----- PROVIDED DATA -----

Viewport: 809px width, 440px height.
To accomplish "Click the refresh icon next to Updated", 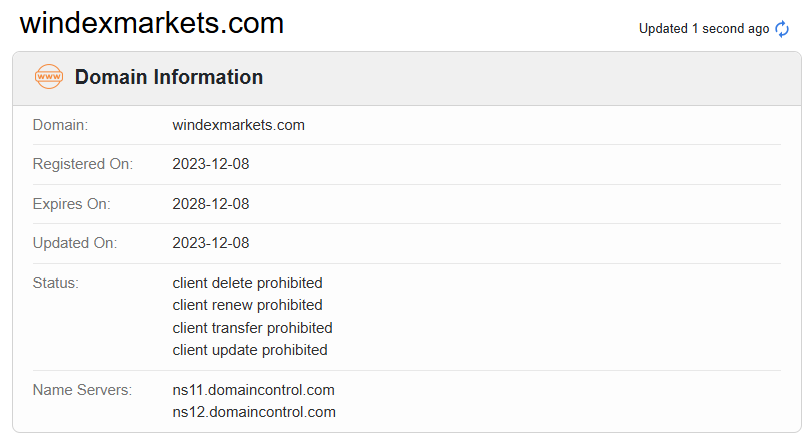I will pyautogui.click(x=782, y=29).
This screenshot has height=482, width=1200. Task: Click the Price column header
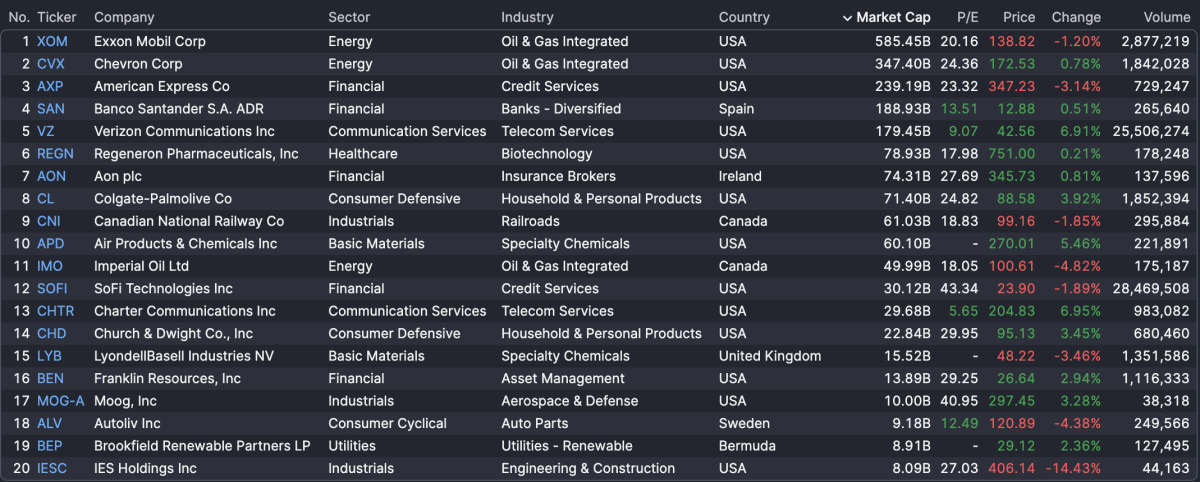pos(1019,17)
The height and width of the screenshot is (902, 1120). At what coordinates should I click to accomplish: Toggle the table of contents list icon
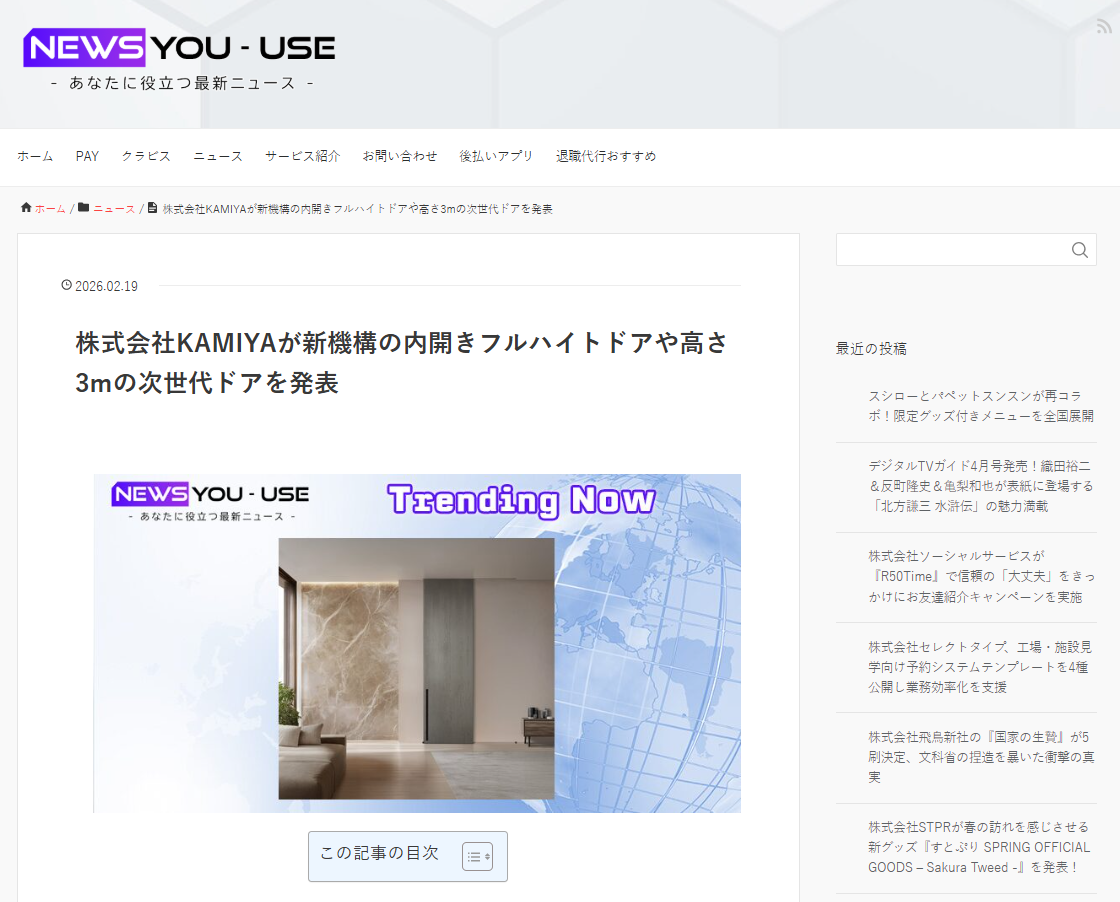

-----

Each line from the one containing "This screenshot has" through the last line above should be retyped exactly, and no other line. Any picture is to be left out.

This screenshot has height=482, width=1200. Task: Click the Price column header
pos(1019,17)
The height and width of the screenshot is (902, 1120). At what coordinates should I click to accomplish: Toggle the table of contents list icon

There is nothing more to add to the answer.